This week I posted the last of the Johnson solids on my website. To commemorate this landmark event, I created a family portrait of the Johnson solids:

(High resolution version available from the
Johnson solids page. Enjoy!!!)
This image actually shows 97 rather than 92 solids, because the 5 chiral Johnson solids are paired with their respective mirror-images.

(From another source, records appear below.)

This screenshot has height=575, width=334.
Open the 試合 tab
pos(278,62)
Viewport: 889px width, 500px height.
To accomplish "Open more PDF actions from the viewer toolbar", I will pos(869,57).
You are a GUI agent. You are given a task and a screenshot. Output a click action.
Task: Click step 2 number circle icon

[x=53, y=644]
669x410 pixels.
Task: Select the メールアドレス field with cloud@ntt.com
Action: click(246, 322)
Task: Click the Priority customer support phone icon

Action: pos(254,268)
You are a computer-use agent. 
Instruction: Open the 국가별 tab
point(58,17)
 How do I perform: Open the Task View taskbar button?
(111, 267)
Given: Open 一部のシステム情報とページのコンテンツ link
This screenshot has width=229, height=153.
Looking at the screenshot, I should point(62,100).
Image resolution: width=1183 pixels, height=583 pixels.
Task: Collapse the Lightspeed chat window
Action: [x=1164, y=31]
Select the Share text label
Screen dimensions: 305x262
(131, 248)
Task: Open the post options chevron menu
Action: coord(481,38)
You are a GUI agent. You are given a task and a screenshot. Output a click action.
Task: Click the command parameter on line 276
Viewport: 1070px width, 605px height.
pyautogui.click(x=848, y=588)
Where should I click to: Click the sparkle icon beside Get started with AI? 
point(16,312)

This particular layout has some very neat coincidences:
I didn't want to relegate the crown jewels to the far back of the image, since they are among the most interesting and unique of the Johnson solids; so I decided to put them in the front. There are 9 of them, and following them are the 6 basic prismatic solids (the pyramids and cupolae). So this suggests the breakdown 4+5 followed by 6, thus leading to the truncated triangular arrangement you see above. Since 4 + 5 + 6 + ... is just the difference of two triangular numbers, in particular T(n) - T(3), and it so happens that T(14) - T(3) = 99, that means the first 10 rows can follow the formation of T(13) - T(3) = 85, then the last row can repeat the 3rd last row of 12 elements, thus maintaining the hexagonal packing and forming a truncated triangular boundary.
And it just so happens that since the crown jewels were moved to the front, the last row of 12 solids exactly coincided with the modifications of the rhombicosidodecahedron -- they all fit in exactly one row.
This triangular layout is also a nice layout for the perspective projection of the camera, so that everything fits nicely in the 3D scene.
Another coincidence is that J26, the gyrobifastigium, appears more-or-less in the center of the layout, being the unique digonal cupola derivative counted among the Johnson solids.
Originally, I had only 92 solids in the layout, but that led to an ugly last row. Adding in the 5 enantiomers of J44-J48 pushed the total up to 97, exactly T(3)+2 short of T(15)=105, thus allowing for the present nice, symmetrical layout.
P.S., I've derived / found from published papers exact algebraic coordinates for all of the Johnson solids, from which arbitrary-precision coordinate values may be obtained. They are posted on the respective Johnson solid's page on my website, so if you ever have a research project that required exact coordinates for the Johnson solids, now you know where to find them.